Task objective => Print the entries exactly; no image belongs in the copy.

--- Exercise inputs ---

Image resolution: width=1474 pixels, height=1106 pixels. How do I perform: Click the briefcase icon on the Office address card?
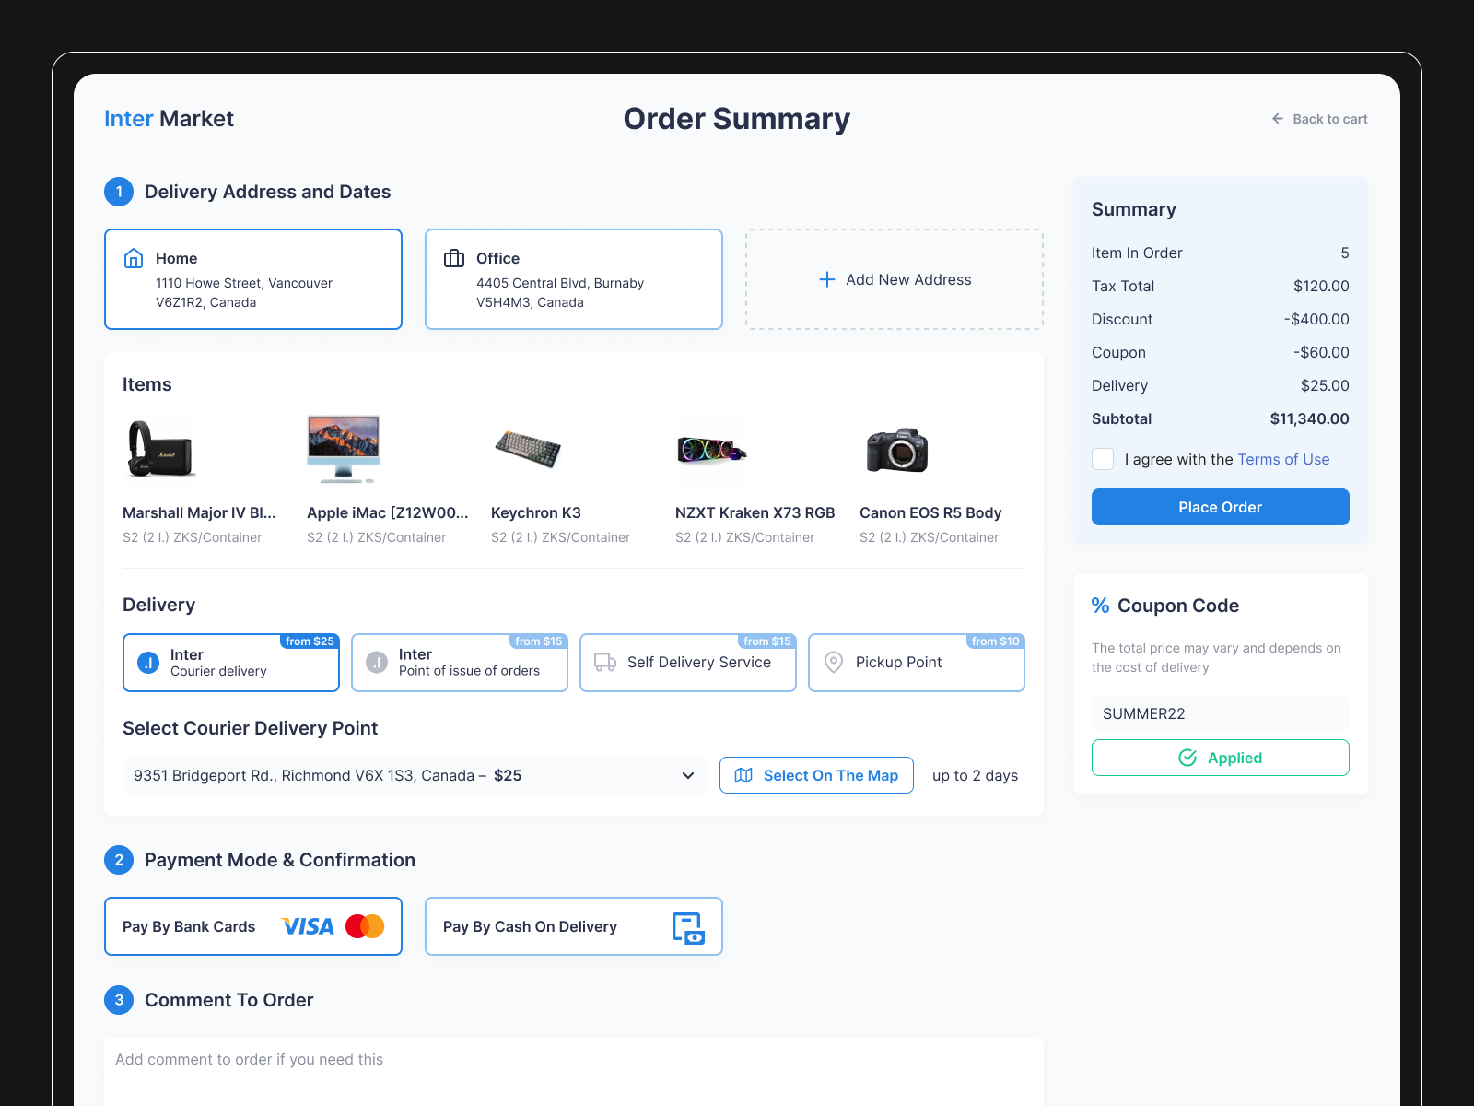453,259
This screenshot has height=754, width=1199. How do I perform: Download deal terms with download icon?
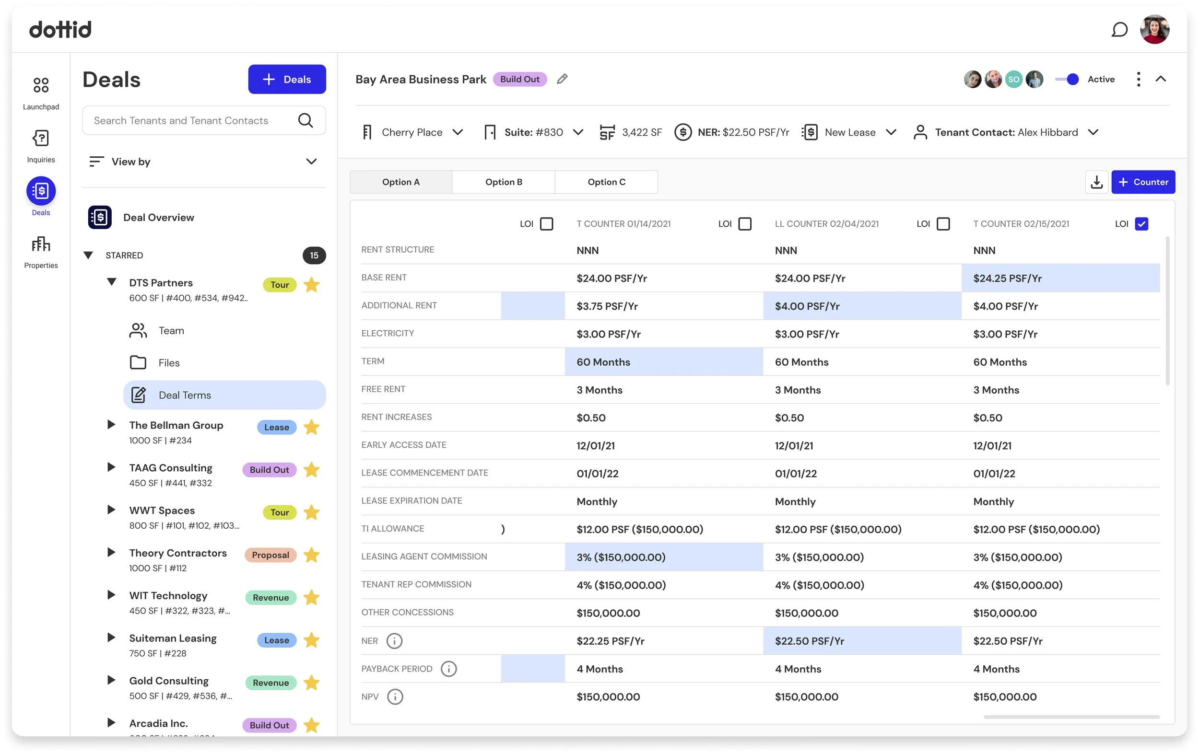(x=1096, y=182)
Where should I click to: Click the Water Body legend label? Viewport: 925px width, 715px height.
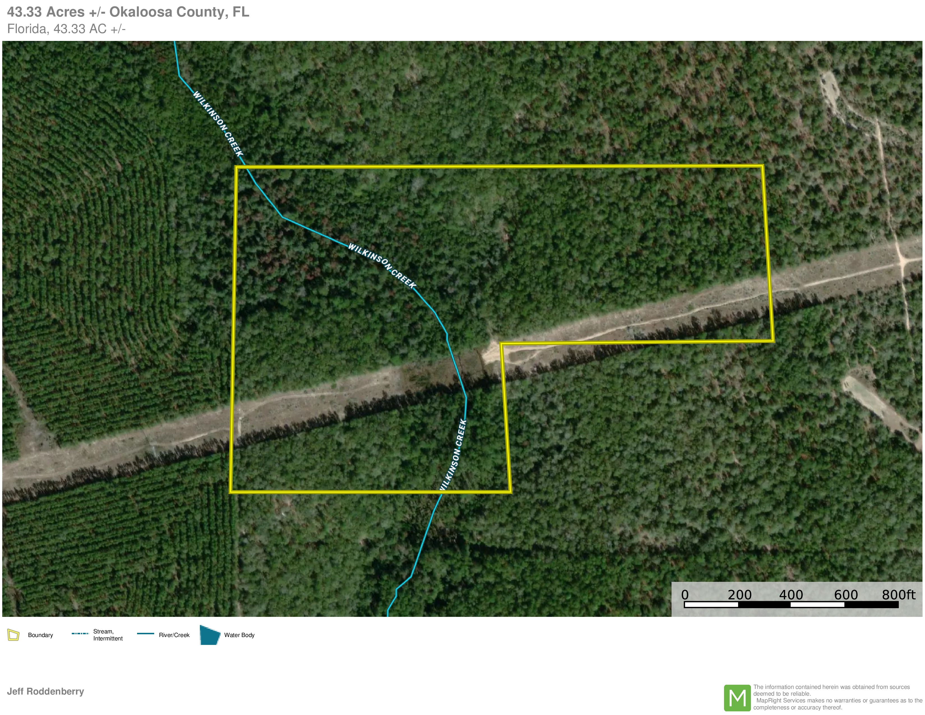(x=239, y=635)
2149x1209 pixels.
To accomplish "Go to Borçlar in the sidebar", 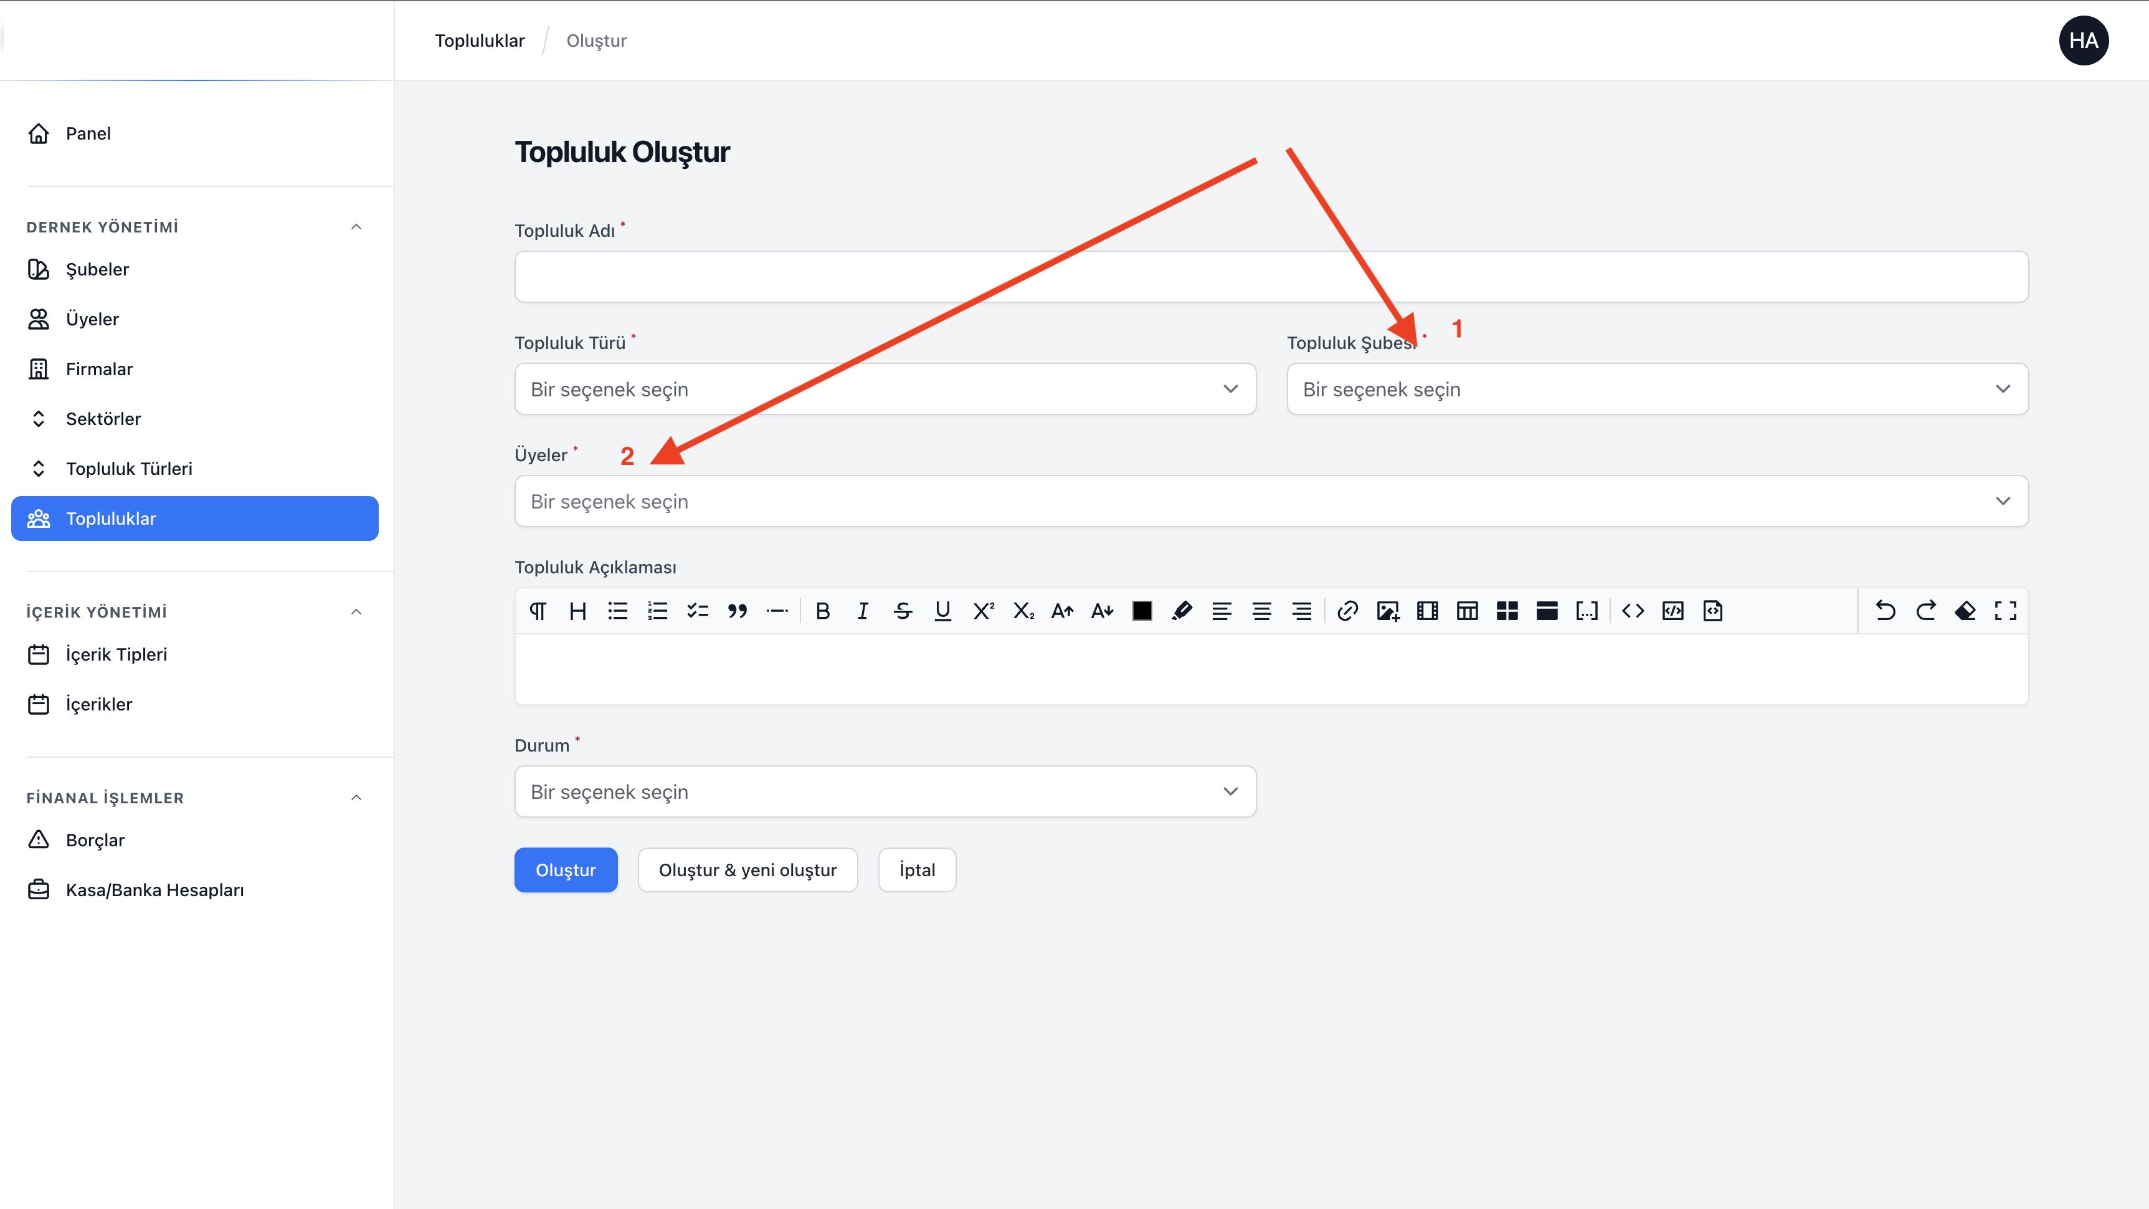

---

Expected answer =>
Image resolution: width=1474 pixels, height=1106 pixels. How do I perform: Click the briefcase icon on the Office address card?
453,259
This screenshot has height=754, width=1199. How do I perform: Download deal terms with download icon?
(x=1096, y=182)
Where should I click to: Click the Water Body legend label? Viewport: 925px width, 715px height.
(x=239, y=635)
2149x1209 pixels.
To accomplish "Go to Borçlar in the sidebar", 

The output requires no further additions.